● Written request: Pull out every line of the material below that contains the word "magnifier", and copy each one unchanged.
──────── Material supplied
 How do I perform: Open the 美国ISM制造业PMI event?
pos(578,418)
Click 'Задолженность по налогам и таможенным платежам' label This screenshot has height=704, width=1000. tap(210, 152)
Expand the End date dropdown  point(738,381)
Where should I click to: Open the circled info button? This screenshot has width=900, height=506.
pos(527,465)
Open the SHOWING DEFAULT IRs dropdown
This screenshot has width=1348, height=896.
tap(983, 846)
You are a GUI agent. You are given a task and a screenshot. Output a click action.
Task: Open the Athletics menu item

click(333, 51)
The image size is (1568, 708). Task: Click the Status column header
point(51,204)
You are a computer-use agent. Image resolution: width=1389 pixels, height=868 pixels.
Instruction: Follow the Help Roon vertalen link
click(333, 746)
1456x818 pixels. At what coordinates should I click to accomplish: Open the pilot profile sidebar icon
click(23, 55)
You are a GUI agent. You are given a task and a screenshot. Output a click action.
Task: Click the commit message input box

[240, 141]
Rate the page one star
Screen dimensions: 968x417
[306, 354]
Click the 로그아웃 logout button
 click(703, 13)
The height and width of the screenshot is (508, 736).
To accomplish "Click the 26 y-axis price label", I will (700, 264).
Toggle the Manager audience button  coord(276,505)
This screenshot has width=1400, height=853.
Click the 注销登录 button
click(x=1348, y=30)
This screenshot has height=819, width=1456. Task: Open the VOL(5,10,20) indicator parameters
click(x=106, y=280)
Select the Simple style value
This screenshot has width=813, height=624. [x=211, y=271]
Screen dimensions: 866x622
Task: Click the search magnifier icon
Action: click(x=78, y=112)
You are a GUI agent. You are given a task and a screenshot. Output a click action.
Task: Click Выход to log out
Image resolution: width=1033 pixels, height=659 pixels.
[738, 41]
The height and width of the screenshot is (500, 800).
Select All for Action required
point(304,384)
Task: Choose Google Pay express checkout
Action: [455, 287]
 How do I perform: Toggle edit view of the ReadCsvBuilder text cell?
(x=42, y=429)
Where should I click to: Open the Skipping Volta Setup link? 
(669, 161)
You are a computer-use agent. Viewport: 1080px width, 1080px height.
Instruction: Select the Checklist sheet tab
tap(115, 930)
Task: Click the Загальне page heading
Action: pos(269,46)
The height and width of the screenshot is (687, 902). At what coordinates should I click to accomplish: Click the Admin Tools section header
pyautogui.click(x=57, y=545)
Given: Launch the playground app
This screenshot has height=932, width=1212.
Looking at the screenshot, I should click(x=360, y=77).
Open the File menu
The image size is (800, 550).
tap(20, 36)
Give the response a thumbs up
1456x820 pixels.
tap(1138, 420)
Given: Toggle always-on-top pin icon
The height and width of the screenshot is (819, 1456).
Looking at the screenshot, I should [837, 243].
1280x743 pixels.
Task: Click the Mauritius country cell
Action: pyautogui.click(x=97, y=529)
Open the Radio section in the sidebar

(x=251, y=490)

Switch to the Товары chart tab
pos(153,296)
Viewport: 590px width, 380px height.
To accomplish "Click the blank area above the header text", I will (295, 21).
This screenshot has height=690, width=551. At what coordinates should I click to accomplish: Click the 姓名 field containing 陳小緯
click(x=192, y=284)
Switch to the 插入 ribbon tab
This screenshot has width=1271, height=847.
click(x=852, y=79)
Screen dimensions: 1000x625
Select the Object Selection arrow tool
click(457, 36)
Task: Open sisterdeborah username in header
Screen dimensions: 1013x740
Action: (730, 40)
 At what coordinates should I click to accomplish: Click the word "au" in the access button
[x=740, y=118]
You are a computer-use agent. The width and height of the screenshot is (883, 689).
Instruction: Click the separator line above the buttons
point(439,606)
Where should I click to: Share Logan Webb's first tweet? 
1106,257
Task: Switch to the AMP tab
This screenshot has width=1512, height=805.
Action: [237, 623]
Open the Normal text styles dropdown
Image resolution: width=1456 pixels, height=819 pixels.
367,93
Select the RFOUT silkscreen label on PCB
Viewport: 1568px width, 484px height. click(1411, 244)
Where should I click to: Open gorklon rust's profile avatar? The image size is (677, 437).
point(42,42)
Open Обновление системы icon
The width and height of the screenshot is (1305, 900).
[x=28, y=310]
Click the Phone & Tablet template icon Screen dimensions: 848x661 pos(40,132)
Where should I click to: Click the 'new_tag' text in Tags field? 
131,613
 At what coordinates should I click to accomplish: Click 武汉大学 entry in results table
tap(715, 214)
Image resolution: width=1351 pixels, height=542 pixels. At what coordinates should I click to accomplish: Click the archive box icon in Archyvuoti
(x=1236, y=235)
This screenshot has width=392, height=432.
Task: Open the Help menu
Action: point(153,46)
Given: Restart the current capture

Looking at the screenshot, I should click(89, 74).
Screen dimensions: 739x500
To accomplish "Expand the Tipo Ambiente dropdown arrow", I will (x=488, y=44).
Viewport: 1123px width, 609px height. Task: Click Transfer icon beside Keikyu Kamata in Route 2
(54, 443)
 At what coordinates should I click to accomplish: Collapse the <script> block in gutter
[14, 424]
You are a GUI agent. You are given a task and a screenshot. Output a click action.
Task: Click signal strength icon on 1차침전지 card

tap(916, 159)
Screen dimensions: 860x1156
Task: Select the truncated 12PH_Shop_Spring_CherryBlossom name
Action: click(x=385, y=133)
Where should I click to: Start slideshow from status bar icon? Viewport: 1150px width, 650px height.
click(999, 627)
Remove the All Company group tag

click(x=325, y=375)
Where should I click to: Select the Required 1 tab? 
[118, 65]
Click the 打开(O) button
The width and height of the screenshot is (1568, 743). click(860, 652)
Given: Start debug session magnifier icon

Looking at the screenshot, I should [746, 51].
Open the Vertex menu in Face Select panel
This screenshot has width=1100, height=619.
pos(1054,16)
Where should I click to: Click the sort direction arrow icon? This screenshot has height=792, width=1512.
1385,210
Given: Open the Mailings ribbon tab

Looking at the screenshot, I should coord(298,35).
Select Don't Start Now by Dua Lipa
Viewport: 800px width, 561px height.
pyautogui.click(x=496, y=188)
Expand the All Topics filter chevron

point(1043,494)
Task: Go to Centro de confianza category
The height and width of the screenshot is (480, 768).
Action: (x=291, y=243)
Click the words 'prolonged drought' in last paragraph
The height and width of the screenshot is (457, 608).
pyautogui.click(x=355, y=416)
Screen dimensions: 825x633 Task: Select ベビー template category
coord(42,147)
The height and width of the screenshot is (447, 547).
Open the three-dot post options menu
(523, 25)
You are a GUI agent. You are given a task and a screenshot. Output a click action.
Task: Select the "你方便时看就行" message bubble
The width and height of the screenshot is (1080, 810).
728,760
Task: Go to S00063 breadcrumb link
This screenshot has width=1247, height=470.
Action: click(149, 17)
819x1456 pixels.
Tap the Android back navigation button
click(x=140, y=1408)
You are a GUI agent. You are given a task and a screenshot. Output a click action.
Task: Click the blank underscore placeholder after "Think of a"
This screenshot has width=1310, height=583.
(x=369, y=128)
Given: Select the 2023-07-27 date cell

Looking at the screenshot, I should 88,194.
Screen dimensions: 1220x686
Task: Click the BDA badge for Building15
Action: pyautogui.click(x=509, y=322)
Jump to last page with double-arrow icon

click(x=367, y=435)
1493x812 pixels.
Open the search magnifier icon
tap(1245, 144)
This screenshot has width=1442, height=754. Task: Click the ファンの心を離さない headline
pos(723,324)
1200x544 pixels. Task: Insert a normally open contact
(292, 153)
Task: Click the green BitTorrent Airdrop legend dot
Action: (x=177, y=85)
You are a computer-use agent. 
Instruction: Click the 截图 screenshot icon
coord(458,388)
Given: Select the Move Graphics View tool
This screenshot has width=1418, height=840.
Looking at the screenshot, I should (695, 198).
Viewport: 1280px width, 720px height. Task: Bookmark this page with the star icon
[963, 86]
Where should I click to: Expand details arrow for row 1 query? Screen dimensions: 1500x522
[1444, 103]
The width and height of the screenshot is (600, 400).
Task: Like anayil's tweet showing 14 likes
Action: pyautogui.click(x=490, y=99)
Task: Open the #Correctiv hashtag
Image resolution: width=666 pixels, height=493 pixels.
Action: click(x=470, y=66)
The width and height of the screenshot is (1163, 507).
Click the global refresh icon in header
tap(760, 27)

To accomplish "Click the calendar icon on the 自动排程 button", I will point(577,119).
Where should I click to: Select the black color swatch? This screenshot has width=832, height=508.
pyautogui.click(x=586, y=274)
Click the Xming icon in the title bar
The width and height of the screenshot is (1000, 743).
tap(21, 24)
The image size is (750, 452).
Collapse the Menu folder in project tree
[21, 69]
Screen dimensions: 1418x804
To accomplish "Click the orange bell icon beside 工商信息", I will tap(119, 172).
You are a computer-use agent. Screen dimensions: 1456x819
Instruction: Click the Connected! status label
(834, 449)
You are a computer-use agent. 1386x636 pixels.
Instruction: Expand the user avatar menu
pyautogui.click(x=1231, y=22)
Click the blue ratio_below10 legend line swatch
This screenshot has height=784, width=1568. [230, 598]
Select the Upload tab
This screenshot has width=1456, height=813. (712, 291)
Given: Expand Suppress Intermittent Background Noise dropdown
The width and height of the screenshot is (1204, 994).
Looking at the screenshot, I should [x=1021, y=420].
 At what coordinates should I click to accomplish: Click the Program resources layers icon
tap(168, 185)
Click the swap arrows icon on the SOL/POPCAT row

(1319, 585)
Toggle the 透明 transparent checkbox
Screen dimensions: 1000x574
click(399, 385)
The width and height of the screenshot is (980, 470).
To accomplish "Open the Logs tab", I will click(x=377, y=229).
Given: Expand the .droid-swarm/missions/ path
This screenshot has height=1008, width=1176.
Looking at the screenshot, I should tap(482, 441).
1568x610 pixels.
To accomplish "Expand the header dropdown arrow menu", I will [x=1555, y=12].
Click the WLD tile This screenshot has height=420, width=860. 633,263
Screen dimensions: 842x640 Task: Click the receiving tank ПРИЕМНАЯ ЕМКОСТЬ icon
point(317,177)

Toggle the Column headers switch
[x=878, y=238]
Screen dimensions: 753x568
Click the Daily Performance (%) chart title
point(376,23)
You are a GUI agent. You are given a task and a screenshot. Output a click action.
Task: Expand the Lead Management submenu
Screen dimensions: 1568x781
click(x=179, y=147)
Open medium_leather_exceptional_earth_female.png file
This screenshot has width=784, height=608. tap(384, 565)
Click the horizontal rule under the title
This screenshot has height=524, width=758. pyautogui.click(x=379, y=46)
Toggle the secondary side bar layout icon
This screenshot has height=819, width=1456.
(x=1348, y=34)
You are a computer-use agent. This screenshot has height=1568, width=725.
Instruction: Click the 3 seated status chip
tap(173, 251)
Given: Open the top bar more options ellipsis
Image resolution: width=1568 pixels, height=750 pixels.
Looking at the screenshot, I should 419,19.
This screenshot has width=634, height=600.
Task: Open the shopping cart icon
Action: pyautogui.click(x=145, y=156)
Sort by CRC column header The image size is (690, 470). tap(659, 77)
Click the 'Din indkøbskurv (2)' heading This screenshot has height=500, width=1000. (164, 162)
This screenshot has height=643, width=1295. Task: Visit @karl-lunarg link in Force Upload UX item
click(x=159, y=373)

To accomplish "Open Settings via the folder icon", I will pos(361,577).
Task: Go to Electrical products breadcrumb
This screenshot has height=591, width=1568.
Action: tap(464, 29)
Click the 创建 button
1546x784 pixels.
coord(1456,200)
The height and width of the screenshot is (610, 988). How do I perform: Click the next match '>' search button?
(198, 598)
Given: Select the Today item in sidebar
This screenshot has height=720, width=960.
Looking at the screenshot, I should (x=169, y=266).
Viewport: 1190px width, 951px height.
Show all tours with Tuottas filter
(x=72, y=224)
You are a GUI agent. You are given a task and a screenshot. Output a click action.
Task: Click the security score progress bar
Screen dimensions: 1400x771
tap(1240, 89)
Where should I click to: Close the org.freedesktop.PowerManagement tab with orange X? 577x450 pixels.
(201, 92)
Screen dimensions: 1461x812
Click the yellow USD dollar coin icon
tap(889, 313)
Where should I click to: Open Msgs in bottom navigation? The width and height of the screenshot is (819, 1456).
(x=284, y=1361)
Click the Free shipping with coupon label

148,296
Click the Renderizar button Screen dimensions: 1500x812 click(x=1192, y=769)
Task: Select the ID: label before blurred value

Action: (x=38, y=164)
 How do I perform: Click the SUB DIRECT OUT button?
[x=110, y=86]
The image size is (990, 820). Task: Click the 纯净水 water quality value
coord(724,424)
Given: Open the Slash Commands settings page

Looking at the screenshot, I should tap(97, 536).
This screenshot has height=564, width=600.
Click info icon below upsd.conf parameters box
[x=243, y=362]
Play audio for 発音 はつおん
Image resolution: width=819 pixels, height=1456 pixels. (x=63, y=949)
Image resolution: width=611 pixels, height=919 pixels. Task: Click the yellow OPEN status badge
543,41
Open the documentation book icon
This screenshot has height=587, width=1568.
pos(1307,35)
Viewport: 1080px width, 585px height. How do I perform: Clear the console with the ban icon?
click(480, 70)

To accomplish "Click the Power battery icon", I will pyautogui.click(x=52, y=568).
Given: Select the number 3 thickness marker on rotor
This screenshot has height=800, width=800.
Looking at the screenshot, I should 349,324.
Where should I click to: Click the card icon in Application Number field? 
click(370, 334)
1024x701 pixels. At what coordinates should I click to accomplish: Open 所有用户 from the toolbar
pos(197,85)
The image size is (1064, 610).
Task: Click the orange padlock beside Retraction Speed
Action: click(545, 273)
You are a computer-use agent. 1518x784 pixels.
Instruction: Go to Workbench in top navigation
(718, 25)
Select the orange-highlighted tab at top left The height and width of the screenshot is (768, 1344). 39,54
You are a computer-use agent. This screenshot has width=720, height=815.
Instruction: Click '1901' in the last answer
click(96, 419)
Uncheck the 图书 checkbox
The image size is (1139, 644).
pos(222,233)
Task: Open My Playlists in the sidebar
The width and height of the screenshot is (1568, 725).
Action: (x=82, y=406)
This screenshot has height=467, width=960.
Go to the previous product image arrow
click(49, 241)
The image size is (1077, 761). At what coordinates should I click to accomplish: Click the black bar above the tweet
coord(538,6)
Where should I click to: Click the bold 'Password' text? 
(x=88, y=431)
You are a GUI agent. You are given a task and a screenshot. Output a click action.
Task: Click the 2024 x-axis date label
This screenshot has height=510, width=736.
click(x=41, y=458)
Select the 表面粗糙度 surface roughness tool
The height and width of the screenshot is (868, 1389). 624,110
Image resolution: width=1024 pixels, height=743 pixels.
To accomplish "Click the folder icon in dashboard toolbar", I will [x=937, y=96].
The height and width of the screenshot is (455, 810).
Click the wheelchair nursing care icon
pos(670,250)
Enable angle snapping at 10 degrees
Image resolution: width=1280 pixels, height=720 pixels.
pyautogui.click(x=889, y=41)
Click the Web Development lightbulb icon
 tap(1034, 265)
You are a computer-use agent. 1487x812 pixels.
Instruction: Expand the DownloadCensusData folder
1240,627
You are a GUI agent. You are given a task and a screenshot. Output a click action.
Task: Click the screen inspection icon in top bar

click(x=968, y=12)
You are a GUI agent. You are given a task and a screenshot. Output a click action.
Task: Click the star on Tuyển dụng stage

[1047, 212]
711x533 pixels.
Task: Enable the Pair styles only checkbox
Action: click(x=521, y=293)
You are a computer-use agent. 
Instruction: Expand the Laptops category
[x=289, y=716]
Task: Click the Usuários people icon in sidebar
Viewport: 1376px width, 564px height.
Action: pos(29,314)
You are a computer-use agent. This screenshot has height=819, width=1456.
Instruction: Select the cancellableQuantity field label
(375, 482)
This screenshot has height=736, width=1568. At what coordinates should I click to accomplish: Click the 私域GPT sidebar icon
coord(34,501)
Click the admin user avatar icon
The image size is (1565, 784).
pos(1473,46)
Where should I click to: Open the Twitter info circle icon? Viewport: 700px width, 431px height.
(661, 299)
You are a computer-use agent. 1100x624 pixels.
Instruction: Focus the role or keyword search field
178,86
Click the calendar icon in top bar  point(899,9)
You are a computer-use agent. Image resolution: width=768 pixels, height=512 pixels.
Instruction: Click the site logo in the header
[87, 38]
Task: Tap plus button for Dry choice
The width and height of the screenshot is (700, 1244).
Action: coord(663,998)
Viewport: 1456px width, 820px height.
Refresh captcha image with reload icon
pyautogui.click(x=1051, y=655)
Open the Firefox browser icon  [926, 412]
────────────────
● Correct output:
Task: Click the search magnifier icon
Given: Start debug session magnifier icon
Open the search magnifier icon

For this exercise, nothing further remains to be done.